Part of a data file:
::::::
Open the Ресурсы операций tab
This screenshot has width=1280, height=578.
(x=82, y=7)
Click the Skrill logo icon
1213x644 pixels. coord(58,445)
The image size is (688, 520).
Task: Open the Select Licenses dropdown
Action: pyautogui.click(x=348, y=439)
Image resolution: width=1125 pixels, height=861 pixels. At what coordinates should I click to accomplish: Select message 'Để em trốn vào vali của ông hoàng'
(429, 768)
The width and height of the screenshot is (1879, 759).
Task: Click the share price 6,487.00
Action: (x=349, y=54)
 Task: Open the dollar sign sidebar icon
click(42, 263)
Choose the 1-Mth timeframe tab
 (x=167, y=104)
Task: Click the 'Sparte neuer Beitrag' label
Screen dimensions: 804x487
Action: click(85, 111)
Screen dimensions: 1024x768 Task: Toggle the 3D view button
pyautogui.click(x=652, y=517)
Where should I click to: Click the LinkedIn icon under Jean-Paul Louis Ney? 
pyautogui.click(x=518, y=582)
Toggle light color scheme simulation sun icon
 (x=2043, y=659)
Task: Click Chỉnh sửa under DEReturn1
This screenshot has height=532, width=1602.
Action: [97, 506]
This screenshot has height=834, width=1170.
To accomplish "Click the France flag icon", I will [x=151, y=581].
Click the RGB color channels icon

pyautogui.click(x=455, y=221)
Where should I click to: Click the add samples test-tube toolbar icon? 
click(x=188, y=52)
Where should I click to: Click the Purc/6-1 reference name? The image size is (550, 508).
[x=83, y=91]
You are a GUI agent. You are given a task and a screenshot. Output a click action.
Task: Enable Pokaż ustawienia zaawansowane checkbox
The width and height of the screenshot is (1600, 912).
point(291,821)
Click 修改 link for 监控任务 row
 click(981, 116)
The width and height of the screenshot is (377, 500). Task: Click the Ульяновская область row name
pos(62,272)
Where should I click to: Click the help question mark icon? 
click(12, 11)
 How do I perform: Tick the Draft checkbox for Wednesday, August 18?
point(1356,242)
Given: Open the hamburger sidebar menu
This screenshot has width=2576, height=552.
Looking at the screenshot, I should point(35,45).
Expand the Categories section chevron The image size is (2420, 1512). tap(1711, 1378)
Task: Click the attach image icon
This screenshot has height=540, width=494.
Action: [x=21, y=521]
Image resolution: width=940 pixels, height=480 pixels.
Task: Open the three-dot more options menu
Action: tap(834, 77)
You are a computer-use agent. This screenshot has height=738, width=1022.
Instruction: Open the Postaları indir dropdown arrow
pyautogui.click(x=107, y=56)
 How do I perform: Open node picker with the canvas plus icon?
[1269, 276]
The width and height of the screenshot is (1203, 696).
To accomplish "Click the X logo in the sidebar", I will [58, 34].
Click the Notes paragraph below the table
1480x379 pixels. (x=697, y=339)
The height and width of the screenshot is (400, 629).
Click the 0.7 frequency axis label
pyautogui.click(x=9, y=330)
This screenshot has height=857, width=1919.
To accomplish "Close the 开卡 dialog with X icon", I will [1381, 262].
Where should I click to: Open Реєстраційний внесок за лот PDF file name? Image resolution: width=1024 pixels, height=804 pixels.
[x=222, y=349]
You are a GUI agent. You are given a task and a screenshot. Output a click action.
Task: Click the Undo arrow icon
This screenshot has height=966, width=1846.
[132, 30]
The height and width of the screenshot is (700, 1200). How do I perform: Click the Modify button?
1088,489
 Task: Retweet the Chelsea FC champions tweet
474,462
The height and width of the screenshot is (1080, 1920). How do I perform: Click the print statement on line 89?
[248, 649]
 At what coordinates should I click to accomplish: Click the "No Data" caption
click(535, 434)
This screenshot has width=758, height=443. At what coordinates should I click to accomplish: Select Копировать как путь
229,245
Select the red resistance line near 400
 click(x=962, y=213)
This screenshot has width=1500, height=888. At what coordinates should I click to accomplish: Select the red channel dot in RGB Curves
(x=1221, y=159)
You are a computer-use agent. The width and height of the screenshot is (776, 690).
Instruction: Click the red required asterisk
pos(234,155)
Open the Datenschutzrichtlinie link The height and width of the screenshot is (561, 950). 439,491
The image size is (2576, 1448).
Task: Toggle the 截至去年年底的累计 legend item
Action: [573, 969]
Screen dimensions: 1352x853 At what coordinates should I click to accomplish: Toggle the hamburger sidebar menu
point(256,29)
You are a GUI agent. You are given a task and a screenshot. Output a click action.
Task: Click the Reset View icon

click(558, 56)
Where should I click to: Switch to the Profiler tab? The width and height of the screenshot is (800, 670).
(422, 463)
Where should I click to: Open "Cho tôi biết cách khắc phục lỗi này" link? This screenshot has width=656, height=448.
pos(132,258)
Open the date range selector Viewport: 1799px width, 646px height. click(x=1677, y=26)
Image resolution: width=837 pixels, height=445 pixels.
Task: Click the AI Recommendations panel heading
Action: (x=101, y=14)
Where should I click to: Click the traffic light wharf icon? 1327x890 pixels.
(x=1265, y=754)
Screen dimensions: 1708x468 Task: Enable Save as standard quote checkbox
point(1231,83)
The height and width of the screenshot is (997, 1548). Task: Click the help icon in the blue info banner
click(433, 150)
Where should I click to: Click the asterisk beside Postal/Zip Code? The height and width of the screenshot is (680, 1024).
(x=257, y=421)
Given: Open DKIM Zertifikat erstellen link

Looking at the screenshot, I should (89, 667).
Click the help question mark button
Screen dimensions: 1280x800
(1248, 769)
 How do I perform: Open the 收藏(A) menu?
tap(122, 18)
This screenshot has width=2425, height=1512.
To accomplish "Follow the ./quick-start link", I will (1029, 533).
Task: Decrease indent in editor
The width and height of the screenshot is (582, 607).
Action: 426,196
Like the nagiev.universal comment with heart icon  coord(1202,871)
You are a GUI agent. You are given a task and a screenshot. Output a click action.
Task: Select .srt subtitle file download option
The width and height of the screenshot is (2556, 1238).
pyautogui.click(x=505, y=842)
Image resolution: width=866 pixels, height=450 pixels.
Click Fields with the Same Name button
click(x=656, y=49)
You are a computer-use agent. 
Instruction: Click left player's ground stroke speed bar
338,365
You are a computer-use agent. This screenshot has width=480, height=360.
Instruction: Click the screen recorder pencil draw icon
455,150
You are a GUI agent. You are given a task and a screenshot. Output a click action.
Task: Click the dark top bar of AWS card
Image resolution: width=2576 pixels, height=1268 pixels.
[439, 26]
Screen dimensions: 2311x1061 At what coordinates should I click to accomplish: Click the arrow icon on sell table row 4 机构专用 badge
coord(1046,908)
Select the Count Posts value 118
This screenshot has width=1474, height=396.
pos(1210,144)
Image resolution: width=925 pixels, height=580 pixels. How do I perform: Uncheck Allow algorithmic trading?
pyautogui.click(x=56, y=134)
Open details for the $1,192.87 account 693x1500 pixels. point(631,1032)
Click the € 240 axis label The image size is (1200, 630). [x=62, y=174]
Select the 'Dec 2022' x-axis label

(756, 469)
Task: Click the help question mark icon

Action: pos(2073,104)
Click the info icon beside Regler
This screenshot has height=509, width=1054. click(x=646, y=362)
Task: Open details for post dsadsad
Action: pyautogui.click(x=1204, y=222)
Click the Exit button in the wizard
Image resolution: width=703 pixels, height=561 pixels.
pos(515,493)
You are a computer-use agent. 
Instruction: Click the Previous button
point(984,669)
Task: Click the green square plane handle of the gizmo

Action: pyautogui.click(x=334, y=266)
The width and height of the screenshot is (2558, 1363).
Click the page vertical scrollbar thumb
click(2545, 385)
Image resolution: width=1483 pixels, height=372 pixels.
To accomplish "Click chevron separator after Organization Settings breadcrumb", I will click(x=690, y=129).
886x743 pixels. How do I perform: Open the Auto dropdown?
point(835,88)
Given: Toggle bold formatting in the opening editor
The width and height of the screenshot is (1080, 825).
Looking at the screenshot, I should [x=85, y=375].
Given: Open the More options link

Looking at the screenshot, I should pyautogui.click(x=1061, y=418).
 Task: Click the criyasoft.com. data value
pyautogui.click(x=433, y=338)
::::::
WRITTEN REQUEST: Please put the lines of the records into a Markdown table with the columns Row and Line, starting with the line that contains "Task: Click Chỉnh sửa under DEReturn1" and going on through the line that contains "click(981, 116)". Leave out blank lines.

RESPONSE TO THIS TASK:
| Row | Line |
|---|---|
| 1 | Task: Click Chỉnh sửa under DEReturn1 |
| 2 | This screenshot has height=532, width=1602. |
| 3 | Action: [97, 506] |
| 4 | This screenshot has height=834, width=1170. |
| 5 | To accomplish "Click the France flag icon", I will [x=151, y=581]. |
| 6 | Click the RGB color channels icon |
| 7 | pyautogui.click(x=455, y=221) |
| 8 | Where should I click to: Click the add samples test-tube toolbar icon?  |
| 9 | click(x=188, y=52) |
| 10 | Where should I click to: Click the Purc/6-1 reference name? The image size is (550, 508). |
| 11 | [x=83, y=91] |
| 12 | You are a GUI agent. You are given a task and a screenshot. Output a click action. |
| 13 | Task: Enable Pokaż ustawienia zaawansowane checkbox |
| 14 | The width and height of the screenshot is (1600, 912). |
| 15 | point(291,821) |
| 16 | Click 修改 link for 监控任务 row |
| 17 |  click(981, 116) |